» YOUR TASK
Wherever the word "into" shows up in the data, report the line it sits in.
────
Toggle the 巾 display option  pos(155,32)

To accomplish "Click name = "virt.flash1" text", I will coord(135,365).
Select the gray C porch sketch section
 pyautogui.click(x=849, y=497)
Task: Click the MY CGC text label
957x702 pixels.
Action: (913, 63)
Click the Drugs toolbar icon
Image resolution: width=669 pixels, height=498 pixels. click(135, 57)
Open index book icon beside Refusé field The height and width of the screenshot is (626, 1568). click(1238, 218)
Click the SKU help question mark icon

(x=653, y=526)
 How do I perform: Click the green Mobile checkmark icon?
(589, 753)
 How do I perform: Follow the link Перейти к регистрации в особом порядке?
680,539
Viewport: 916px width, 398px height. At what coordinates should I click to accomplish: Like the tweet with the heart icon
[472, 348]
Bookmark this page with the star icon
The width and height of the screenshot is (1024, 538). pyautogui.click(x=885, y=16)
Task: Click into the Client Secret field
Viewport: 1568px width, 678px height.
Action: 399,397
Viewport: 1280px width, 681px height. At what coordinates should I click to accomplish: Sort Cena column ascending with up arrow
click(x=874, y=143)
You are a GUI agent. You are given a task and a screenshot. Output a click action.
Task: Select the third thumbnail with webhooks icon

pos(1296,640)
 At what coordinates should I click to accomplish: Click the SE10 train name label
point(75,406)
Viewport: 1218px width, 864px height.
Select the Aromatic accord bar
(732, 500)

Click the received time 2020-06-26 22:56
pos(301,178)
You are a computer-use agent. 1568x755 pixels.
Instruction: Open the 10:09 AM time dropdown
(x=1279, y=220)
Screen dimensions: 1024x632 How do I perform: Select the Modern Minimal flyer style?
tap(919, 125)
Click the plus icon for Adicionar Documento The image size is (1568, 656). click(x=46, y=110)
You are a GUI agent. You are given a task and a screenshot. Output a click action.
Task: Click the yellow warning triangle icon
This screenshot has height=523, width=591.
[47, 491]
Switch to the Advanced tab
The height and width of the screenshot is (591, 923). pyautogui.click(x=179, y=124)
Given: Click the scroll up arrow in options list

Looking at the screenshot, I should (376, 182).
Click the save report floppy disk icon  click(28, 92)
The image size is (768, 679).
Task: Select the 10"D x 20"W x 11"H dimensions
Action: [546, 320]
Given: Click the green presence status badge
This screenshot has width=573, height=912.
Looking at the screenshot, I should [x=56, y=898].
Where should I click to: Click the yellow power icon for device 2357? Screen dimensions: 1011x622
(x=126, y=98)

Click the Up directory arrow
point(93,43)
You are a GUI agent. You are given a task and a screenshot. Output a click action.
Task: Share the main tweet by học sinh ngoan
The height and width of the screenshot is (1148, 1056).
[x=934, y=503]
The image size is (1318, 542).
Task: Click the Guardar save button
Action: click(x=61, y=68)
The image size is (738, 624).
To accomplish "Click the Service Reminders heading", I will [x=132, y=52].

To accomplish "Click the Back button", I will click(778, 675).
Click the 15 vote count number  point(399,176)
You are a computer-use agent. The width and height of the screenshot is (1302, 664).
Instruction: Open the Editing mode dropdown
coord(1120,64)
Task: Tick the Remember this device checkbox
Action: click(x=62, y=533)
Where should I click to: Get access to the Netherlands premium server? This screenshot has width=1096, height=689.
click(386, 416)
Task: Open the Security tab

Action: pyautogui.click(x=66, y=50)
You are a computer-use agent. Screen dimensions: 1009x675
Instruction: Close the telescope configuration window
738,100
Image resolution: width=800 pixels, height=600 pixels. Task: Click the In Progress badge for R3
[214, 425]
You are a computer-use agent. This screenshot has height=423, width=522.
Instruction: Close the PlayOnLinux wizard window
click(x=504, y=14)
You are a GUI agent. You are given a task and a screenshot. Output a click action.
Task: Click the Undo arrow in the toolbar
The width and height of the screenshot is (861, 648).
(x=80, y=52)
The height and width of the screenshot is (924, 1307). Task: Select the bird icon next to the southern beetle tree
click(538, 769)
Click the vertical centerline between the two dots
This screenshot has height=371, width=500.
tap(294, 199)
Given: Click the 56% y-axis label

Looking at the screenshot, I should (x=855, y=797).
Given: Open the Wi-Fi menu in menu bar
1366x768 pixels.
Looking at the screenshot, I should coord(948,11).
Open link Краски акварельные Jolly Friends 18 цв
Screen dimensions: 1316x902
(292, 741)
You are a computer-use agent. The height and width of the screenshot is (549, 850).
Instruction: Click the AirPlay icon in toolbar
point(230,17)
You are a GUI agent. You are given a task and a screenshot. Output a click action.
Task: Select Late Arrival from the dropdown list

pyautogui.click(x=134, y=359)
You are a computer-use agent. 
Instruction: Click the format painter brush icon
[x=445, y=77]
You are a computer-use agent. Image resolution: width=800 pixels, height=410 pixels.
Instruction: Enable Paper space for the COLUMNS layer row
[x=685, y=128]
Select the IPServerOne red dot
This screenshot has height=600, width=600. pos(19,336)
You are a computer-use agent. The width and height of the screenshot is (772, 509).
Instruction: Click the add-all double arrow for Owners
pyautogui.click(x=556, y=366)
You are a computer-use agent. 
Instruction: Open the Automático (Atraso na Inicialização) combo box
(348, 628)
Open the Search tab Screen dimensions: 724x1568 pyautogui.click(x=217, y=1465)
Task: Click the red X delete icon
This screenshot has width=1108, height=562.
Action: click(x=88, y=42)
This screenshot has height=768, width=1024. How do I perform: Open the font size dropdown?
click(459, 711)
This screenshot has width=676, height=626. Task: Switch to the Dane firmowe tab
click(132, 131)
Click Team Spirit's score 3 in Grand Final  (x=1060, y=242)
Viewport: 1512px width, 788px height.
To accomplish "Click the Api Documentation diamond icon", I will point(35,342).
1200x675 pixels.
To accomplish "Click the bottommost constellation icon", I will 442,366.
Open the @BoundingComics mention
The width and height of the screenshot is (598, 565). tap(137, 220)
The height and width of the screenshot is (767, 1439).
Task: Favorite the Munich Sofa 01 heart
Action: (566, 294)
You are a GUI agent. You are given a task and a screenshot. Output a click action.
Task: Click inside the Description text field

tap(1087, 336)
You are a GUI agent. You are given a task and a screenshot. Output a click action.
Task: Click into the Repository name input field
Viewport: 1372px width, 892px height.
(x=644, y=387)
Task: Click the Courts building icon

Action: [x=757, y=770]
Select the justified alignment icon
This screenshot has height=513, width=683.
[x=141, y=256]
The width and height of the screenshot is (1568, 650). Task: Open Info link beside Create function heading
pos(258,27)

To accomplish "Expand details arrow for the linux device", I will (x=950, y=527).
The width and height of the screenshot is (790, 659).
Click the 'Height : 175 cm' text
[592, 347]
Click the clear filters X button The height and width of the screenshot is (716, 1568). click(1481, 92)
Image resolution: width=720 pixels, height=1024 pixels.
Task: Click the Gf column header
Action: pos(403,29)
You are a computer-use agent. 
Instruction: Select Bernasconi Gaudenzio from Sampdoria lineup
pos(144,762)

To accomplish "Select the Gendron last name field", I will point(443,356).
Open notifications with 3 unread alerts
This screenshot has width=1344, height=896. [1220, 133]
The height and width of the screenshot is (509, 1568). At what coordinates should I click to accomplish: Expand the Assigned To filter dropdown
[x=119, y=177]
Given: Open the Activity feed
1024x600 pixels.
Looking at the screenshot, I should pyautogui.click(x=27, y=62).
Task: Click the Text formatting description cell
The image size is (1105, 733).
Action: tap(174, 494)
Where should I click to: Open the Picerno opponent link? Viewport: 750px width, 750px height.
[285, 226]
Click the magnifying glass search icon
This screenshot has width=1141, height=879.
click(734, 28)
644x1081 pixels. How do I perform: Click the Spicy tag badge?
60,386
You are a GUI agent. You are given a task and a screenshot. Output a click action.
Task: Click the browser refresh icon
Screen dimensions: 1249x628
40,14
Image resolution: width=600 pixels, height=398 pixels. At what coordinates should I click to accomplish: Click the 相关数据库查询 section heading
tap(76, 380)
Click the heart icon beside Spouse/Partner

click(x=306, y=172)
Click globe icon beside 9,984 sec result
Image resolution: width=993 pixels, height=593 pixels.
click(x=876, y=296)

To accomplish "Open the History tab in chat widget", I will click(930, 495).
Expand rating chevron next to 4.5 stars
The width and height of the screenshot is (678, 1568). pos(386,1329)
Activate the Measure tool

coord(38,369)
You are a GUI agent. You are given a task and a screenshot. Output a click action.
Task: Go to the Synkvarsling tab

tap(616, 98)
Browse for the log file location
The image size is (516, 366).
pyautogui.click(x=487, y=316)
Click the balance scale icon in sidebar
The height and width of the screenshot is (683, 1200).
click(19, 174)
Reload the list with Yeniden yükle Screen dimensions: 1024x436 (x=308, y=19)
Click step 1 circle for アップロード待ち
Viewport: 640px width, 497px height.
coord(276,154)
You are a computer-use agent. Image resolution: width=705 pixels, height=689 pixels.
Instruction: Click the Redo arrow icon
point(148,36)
────
» ANSWER BELOW
Task: Click into the Client Secret field
Task: Click into the Repository name input field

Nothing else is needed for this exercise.